Por Michel Wieviorka, profesor de la Escuela de Altos Estudios en Ciencias Sociales de París (LA VANGUARDIA, 25/10/08):
Los ataques del equipo de Mc-Cain contra Barack Obama tienen varios objetivos y sería abusivo reducirlos a la exclusiva manipulación de una temática racista. El racismo, sin embargo, está bien presente en la campaña del candidato republicano y ofrece particularidades inéditas que merecen consideración.
En EE. UU. ya no es posible hacer ostentación de un racismo explícito y directo y tomarla con el color de la piel, con la forma del cráneo o del cabello para deducir que la persona o el grupo en cuestión son inferiores y pueden ser maltratados, menospreciados o sobreexplotados. El racismo ha devenido algo más sutil y ha echado mano de referencias a la cultura. Es lo que psicólogos y politólogos llamaron desde los años sesenta el racismo “simbólico” que apunta no a características físicas o biológicas de su objetivo sino a sus presuntos valores, su identidad cultural o religiosa susceptible de convertirlo en algo diferente, incapaz de adaptarse al país y a su credo.
Hasta este momento, la amenaza que se creía los negros podían representar para la integridad nacional o la armonía social era interna; esta vez, con Obama, el mal vendría de otra parte, de fuera. Sarah Palin ha apostado claramente por esta tesitura, preguntándose sobre lo que, a sus ojos, diferencia a Obama:
“No es como nosotros - comprended, los auténticos estadounidenses; pero, comprended tal vez también, los otros negros, los descendientes de esclavos-; viene de otra parte, tiene un nombre extraño. No es auténticamente estadounidense, tiene algo de forastero. No comprendería EE. UU. a carta cabal, no lo conocería hasta su ser más recóndito, con un conocimiento desde dentro”. Esta imagen de alteridad guarda relación con el rechazo y no con la mirada sobre el “ser inferior”. Obama, así visto, constituye un peligro para EE. UU. El problema no está, como en el caso del racismo clásico, en poner a un negro “en su sitio”, en posición claramente inferior, en un empleo más bajo y mal pagado; el problema ya no reside en denunciar una especie de parasitismo social, sino en optar por rechazar de plano un peligro extremo. En el discurso de McCain y de Palin, Obama es igualmente sospechoso de algún género de relación con el terrorismo y de estar dispuesto - dice Sarah Palin- a tomarla con su propio país… Su segundo nombre, Hussein, ¿no huele a islam y, a partir de ahí - por qué no- a islamismo?

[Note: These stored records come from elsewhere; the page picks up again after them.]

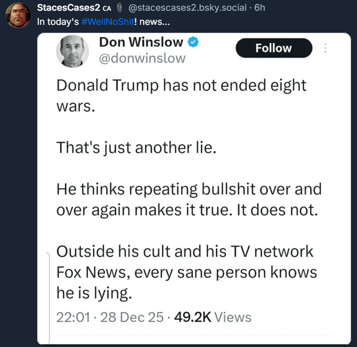Click the @donwinslow handle
The width and height of the screenshot is (357, 347).
coord(142,58)
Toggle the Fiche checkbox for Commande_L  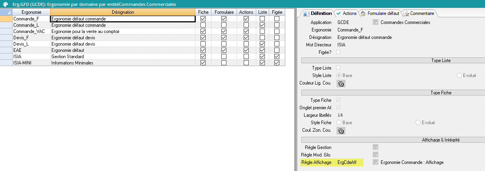203,25
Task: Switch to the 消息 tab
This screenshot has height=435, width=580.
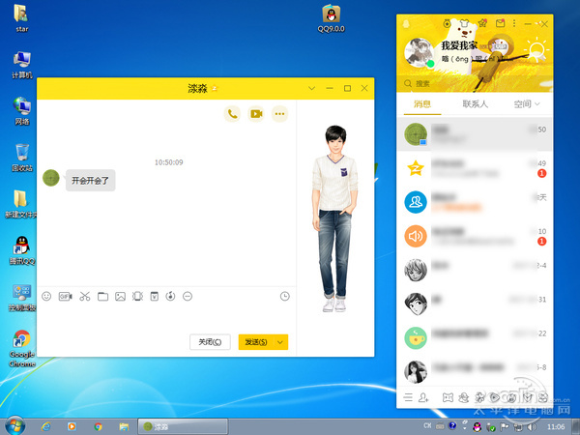Action: (422, 104)
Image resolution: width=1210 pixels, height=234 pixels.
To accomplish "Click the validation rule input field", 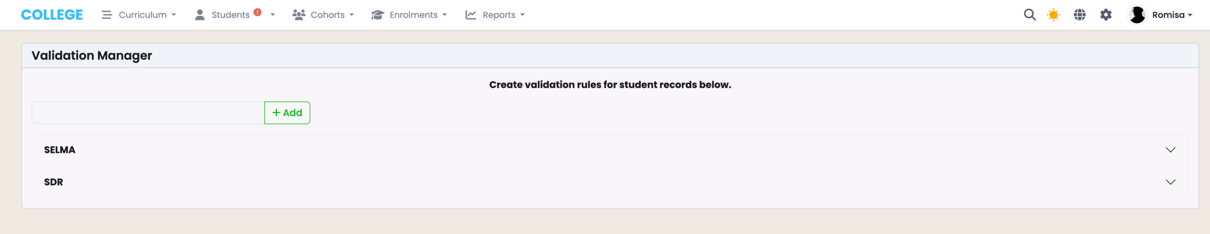I will [x=148, y=113].
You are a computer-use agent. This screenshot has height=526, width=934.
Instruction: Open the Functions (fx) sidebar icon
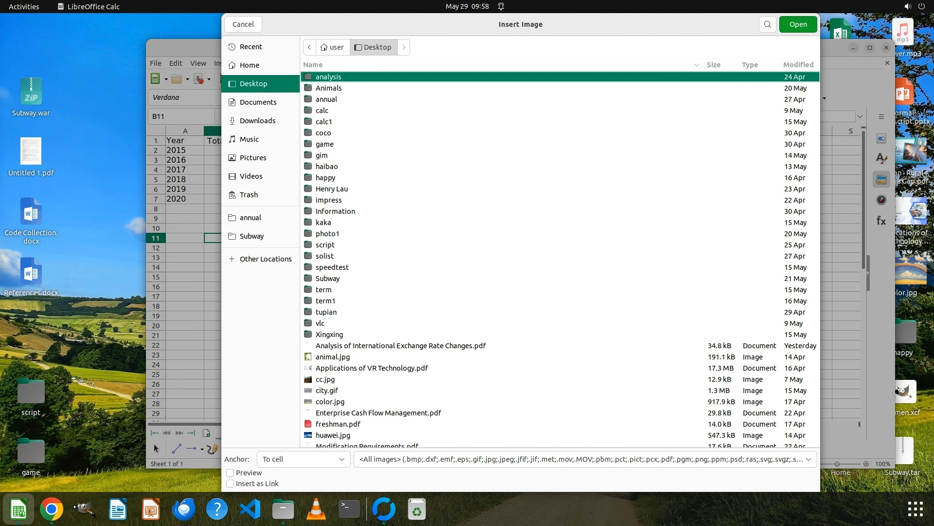click(881, 221)
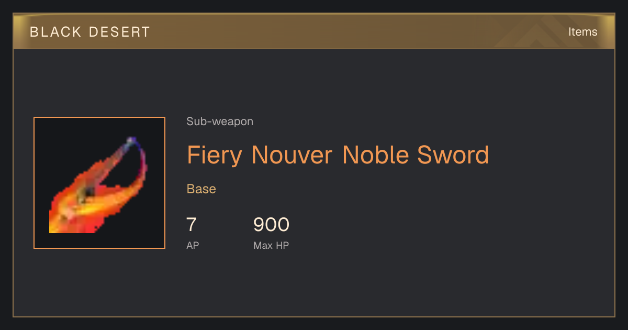
Task: Click the Max HP stat label
Action: tap(271, 245)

Otro aspecto consiste en decir que esconde su juego y no se manifiesta como es en realidad. Según esta óptica, Obama podría abrigar rasgos ocultos y camuflados de su personalidad. ¿Quién es ese?, martillea McCain para sostener que “aun en esta fase adelantada de la campaña, sigue habiendo cuestiones esenciales que desconocemos sobre el senador Obama”, afirmación pasmosa si pensamos que la campaña presidencial empezó hace dos años… Y McCain resume así su pensamiento: “¿quién es el verdadero Obama?”.
De este modo, se presenta a Obama como amenaza insidiosa, disimulada. Como alguien relacionado con quienes conspiran contra el país. Es - afirma McCain- “peligroso” y su persona y objetivos hacen correr riesgos excesivos a EE. UU. Habría, de hecho, dos Obama y no uno como dice Palin, que considera que cuando se le plantea una pregunta “no es insincero ni contrario a la honradez, pero muestra dos facetas: por un lado, criterio y sinceridad; por otro, incapacidad de responder, sencillamente, a una pregunta elemental”.
Añádase a lo anterior el antiintelectualismo, que le reprocha haber estudiado en una universidad de primera fila y hablar bien, tal vez demasiado bien. Numerosos factores recuerdan una forma de racismo con la que no se esperaba uno topar, el antisemitismo. Y así tal es el cuadro que se promueve del personaje, un pie dentro, y un pie fuera - sin vivir, por tanto, nunca plenamente dentro del país-, ocultando un juego evidentemente maléfico, vinculado a las fuerzas del mal y el elemento extranjero: se juzga a Obama según las categorías de la sospecha y la traición, como los judíos en el curso de la historia fueron acusados de amenazar la integridad de la nación, de traicionar (el asunto Dreyfus) y de pactar con fuerzas diabólicas. Una temática tomada prestada al antisemitismo viene así a reforzar la del racismo antinegros, a su vez velada e indirecta. Una historia que se repite cuando la argumentación apuesta por una amalgama inédita que mezcla un odio racial clásico (un tanto edulcorado) con factores tomados prestados a una óptica que normalmente funciona a propósito de los judíos y, por tanto, de un grupo distinto de los negros. La fuerza de este discurso nauseabundo está en que halaga a un electorado blanco y es susceptible de dividir al electorado negro alentando a los afroamericanos - los “auténticos” ciudadanos negros del país- a desconfiar a su vez del personaje “no suficientemente negro” que sería Obama (como a veces se oye decir, incluso y de forma agresiva, en boca de Jesse Jackson).
Hay que desear que el neorracismo que maneja McCain sea en definitiva la marca de un candidato que pierde fuelle, crecientemente incapaz de conectar con las expectativas del electorado.